L'alimentation d'une population donnée dépend grandement de sa culture et de son histoire. Dans le cadre de travaux (1) d'analyse comparative de la restauration collective en France et en Angleterre effectués entre 1999 et 2006 avec Cyrille Laporte -professeur à l'Institut Supérieur du Tourisme de l’Hôtellerie et de l’Alimentation (ISTHIA), Jean-Pierre Poulain (sociologue de l'alimentation, Chair of Food Studies Taylor’s Toulouse University Center Toulouse-Kuala Lumpur) observe une « désynchronisation des repas en Angleterre alors qu'en France, la population continue à opter pour des repas pris à des horaires précis, au même moment » (2).
En France, la dimension sociale des repas reste très présente : la commensalité est une valeur largement partagée lorsqu'il s'agit de s'alimenter au sein de la sphère privée, mais aussi, professionnelle. L'avènement de la restauration collective dans les entreprises illustre bien les différences de perception de l'alimentation entre le Royaume-Uni et la France. « Si en Angleterre, les différents acteurs sociaux ont défini un montant de tickets restaurants relativement bas qui permet au salarié de s'acheter un sandwich et une boisson ; en France, le montant négocié prend pour référence le fait de s'offrir un repas composé d'une entrée, d'un plat et d'un dessert. De plus, alors que les Anglais ont privilégié la restauration commerciale, la France s'est dotée d’équipements de restauration collective. C’est ainsi que plus de 65 % des repas sont pris chez nous au sein même de l'entreprise (dans les cantines). Le système anglais a favorisé le ticket restaurant et la restauration commerciale. Il a, ainsi, accéléré l’individualisation du rapport à l'alimentation », note Jean-Pierre Poulain.

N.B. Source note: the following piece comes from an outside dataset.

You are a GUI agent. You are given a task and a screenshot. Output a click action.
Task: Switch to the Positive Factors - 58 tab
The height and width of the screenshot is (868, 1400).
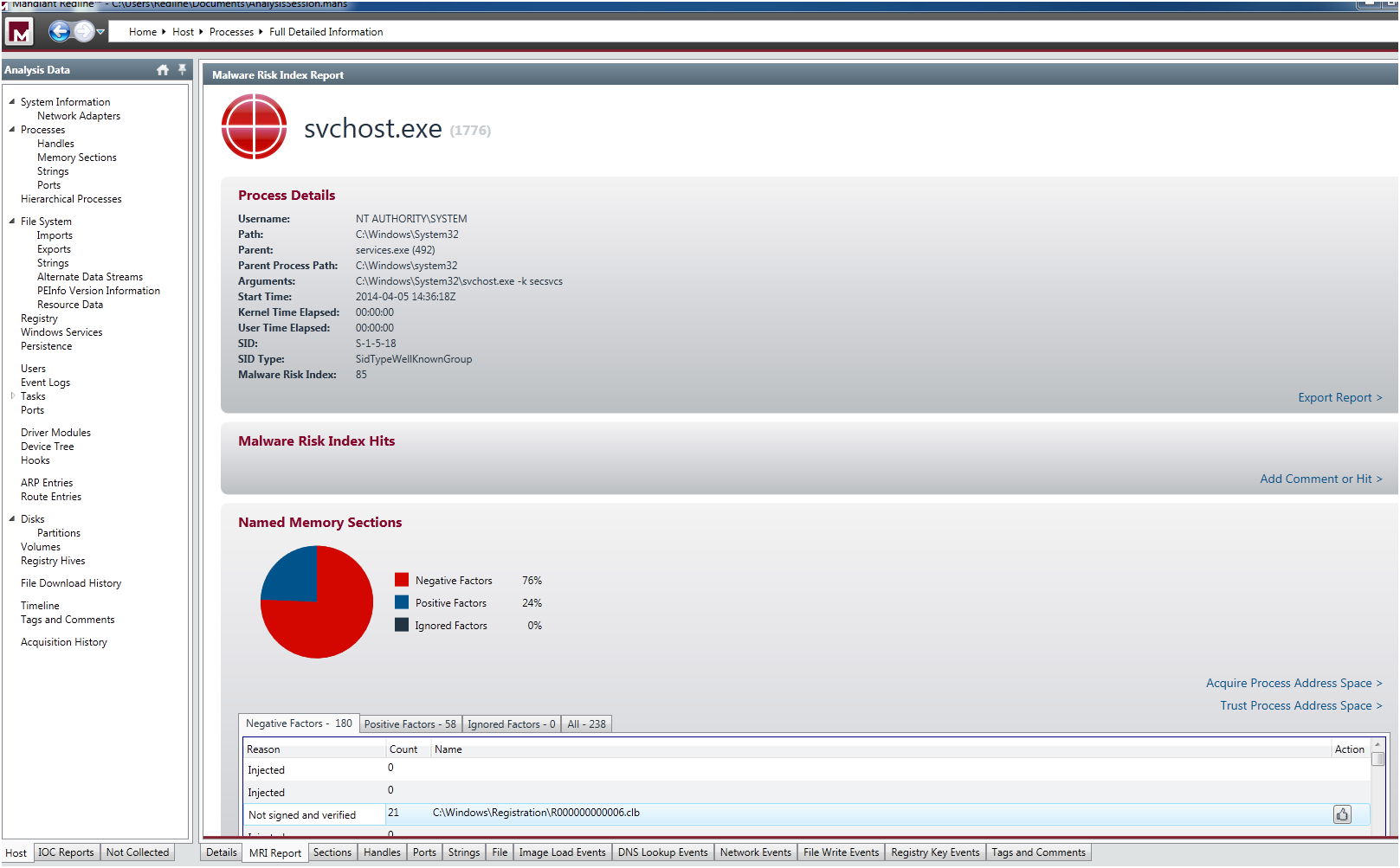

Le repas pris en commun -caractéristique du mode alimentaire français- favorise la convivialité, mais peut avoir, dans certains contextes, des effets délétères. « Si deux individus qui vivent ensemble n’ont pas les mêmes facteurs de risques (cholestérol, diabète…), comment feront-ils pour manger du cassoulet ensemble ? », note Jean-Pierre Poulain.
S'alimenter pour se soigner
De nos jours, avec les progrès de la médecine moderne, les maladies épidémiques qui sont, désormais, assez bien maîtrisées ont laissé la place aux maladies non-communicables (cancers, pathologies cardiovasculaires et de dégénérescence) dans les populations occidentales. Un phénomène de « transition épidémiologique » s’est opéré en Europe, entraînant un changement radical du statut de l’alimentation qui s’est trouvée projetée sur le devant de la scène comme une cause et donc un levier de la prévention. De surcroît, l’alimentation quotidienne s’est considérablement enrichie (viande, matières grasses…).
Le développement de l'obésité, des maladies métaboliques et cardiovasculaires change la donne. La question de l'alimentation s'installe, désormais, dans la longue durée. « Ce que l'on mange durant les 40 premières années de la vie a un impact sur notre santé future. Et, lorsque les pathologies chroniques sont installées dans la seconde partie de la vie, l’alimentaire fait alors partie de la prise en charge. De fait, en 2050, 30 % de la population française aura plus de 55 ans. Aujourd'hui, par exemple, 7 millions de Français consomment des statines et 6 millions ont des problèmes liés au cholestérol », souligne Jean-Pierre Poulain. Cette population qui bénéficie de conseils nutritionnels ne cesse d'augmenter. « Nous observons la même évolution concernant les autres maladies chroniques. L'alimentation est devenue un élément à part entière de la prise en charge des patients. Sa médicalisation est une tendance lourde et pérenne. Nous ne sommes, d'ailleurs, qu’au début de la médicalisation de l’alimentation », conclut Jean-Pierre Poulain.
(1) Cyrille Laporte &
Jean-Pierre Poulain, « Restauration d’entreprise en France et au Royaume‑Uni. Synchronisation sociale alimentaire et obésité », Ethnologie Française, PUF, XLIV, 2014, 1, p. 861-872
(2) Jean-Pierre Poulain, 2017 Sociologie de l’alimentation, PUF.